The lawmakers have asked Attorney General Richard Blumenthal, who expressed doubt about the constitutionality of the existing legal framework on Monday, for a formal opinion about whether the laws violate the constitution's required separation of church and state.
The statutes in question specifically enumerate corporate procedures, management and protocol for five religious denominations under the statutes governing religious corporations and societies. In addition to the Roman Catholic Church, the named denominations are: the Protestant Episcopal Church, the Methodist Church, the Augustana Evangelical Lutheran Church, the Lutheran Church in America, and the United Methodist Church.

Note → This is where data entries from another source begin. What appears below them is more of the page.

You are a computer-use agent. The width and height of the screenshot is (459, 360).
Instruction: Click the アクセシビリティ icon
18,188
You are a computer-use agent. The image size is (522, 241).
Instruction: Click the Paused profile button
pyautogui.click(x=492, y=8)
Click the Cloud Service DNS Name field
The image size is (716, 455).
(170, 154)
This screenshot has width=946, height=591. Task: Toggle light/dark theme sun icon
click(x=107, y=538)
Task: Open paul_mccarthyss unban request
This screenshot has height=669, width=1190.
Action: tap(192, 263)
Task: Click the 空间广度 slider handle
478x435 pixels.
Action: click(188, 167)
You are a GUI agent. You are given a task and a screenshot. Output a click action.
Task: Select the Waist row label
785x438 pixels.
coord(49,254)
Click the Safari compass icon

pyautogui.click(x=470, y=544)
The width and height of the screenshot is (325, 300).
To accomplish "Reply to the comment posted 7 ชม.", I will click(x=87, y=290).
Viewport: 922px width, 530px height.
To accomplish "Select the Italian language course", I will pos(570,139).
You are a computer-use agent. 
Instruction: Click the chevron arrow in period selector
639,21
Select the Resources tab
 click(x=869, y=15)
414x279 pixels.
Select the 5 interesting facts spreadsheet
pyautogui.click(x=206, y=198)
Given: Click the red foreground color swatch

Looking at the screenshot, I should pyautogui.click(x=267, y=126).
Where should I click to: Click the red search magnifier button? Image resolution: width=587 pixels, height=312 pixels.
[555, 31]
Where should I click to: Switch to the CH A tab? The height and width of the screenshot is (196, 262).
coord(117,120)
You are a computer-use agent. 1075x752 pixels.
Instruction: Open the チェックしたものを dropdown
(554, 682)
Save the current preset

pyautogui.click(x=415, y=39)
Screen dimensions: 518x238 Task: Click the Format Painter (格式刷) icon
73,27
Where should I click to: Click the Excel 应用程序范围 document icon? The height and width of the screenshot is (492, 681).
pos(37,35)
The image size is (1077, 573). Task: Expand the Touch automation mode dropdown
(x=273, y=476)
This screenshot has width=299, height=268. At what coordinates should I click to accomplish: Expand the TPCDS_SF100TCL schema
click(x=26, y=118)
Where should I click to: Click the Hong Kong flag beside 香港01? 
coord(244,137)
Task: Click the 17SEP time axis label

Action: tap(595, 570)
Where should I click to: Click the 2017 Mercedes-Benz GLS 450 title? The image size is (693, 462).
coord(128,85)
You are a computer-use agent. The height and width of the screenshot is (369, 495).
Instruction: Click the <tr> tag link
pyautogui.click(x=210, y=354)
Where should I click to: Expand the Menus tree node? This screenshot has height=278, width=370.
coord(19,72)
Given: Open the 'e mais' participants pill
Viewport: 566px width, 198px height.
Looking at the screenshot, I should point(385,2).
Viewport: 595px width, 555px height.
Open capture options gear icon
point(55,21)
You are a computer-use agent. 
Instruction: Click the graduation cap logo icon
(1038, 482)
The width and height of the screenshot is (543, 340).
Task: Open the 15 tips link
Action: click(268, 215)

The proposed bill raised by the Judiciary Committee would have required Catholic parishes and other organizations to restructure much of the existing corporate management structure, replacing a system dominated by clergy and church hierarchical officials with boards of directors made up of lay members of their respective congregations. The changes, sought by members of several state parishes that have been rocked by financial scandal in recent years, would have shifted responsibility for financial and administrative management to the boards of directors and away from parish and diocesan officials, who they charge have been inattentive to their calls for reform.
But the proposal triggered a huge wave of resistance from Catholics and others, fanned by an appeal from the bishops of the state's three dioceses who charged that the proposed reforms would represent an attack on the Catholic Church itself.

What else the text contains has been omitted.